◆ **What is being asked**
Using the data that follows, return exactly the lines from the one that contains "Click the first green rating star" through the one that contains "Screen dimensions: 1022x680", ends included.

··· Dataset entries

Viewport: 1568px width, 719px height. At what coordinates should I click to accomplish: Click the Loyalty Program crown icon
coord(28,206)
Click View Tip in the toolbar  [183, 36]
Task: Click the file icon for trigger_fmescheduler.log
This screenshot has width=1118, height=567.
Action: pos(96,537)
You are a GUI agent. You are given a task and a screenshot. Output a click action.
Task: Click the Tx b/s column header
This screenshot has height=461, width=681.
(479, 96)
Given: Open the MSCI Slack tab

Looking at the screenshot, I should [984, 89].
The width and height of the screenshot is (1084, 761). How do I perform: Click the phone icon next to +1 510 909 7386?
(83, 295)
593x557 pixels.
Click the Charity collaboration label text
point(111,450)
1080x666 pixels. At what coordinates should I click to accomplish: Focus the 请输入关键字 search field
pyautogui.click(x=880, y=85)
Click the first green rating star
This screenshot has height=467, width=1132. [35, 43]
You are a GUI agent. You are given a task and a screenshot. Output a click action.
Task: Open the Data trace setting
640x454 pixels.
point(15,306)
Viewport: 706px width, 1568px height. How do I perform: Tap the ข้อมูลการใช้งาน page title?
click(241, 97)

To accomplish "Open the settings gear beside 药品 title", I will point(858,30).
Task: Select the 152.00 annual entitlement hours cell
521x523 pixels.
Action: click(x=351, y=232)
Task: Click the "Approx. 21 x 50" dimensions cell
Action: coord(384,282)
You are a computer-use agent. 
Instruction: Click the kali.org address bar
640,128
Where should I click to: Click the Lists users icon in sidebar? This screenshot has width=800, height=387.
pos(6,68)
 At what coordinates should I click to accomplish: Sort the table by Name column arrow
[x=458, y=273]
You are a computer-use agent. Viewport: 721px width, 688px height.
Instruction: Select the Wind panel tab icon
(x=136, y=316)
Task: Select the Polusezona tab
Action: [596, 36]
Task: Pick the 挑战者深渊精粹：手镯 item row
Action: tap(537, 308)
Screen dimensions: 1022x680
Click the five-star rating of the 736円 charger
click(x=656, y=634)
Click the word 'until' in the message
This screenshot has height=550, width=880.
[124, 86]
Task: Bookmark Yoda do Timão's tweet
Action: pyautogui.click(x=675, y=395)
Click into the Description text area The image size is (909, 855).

······

◆ **Reply**
Click the first green rating star
This screenshot has height=467, width=1132. [35, 43]
You are a GUI agent. You are given a task and a screenshot. Output a click action.
Task: Open the Data trace setting
640x454 pixels.
point(15,306)
Viewport: 706px width, 1568px height. How do I perform: Tap the ข้อมูลการใช้งาน page title?
click(241, 97)

To accomplish "Open the settings gear beside 药品 title", I will point(858,30).
Task: Select the 152.00 annual entitlement hours cell
521x523 pixels.
Action: click(x=351, y=232)
Task: Click the "Approx. 21 x 50" dimensions cell
Action: coord(384,282)
You are a computer-use agent. 
Instruction: Click the kali.org address bar
640,128
Where should I click to: Click the Lists users icon in sidebar? This screenshot has width=800, height=387.
pos(6,68)
 At what coordinates should I click to accomplish: Sort the table by Name column arrow
[x=458, y=273]
You are a computer-use agent. Viewport: 721px width, 688px height.
Instruction: Select the Wind panel tab icon
(x=136, y=316)
Task: Select the Polusezona tab
Action: [596, 36]
Task: Pick the 挑战者深渊精粹：手镯 item row
Action: tap(537, 308)
Screen dimensions: 1022x680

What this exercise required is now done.